The Criminal Bar Association (CBA) has reported progress in talks on fees for ‘cracked trials’ and ‘section 28 cases’.
In her latest message to members, CBA chair Caroline Goodwin QC said the Crown Prosecution Service (CPS) agreed in a meeting this week ‘to look at a range of factors which when considered will mean that a case will be paid as cracked’. A cracked trial is one that’s been listed but does not proceed, for example, where the defendant changes their plea or evidence is withdrawn.

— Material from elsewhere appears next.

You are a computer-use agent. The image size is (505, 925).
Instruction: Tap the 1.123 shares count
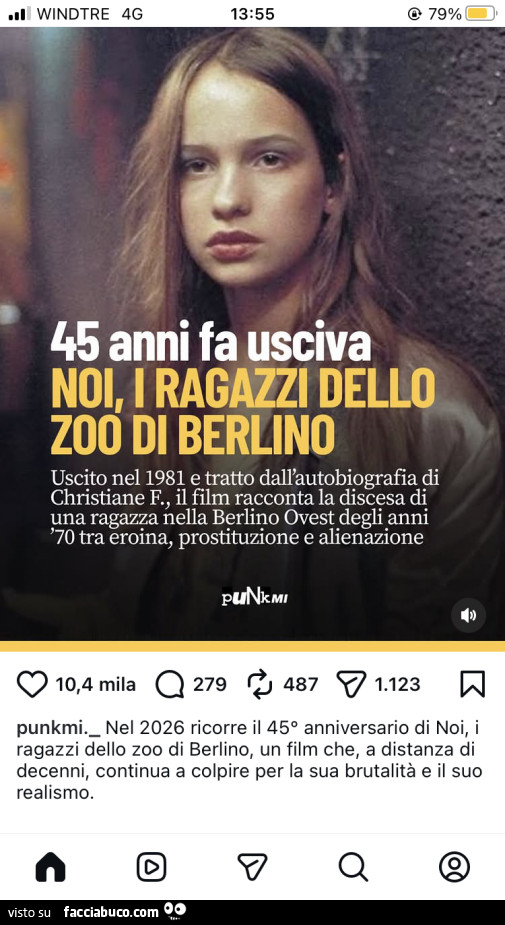pyautogui.click(x=398, y=684)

However, the trigger point for a case to be classified as ‘cracked’ has been obscured by the change in court practice during the COVID-19 pandemic.
Goodwin said barristers can now claim their daily £480 or £520 trial hearing fee for cases listed for a s 28 hearing as soon as the hearing is completed, rather than having to wait until the whole trial concludes.
She said both changes would apply to claims from next week.
Meanwhile, the Law Society has called for immediate action to save the justice system as ‘criminal legal aid law firms continue to go under at an alarming rate’.
As of 3 June, government figures show 1,147 firms held a criminal legal aid contract, 10% less or 124 fewer than the 1,271 firms with contracts in 2019, and far fewer than the 1,861 firms in 2010.
Simon Davis, the Law Society president, said: ‘The Ministry of Justice must take action to address this extremely disturbing fall in the number of criminal legal aid law firms―a situation which is only likely to spiral in the current circumstances.
‘If the criminal defence sector collapses, the government will be forced to rebuild it via a public defence service, which would cost the taxpayer far more and is not what a proper system of justice deserves.’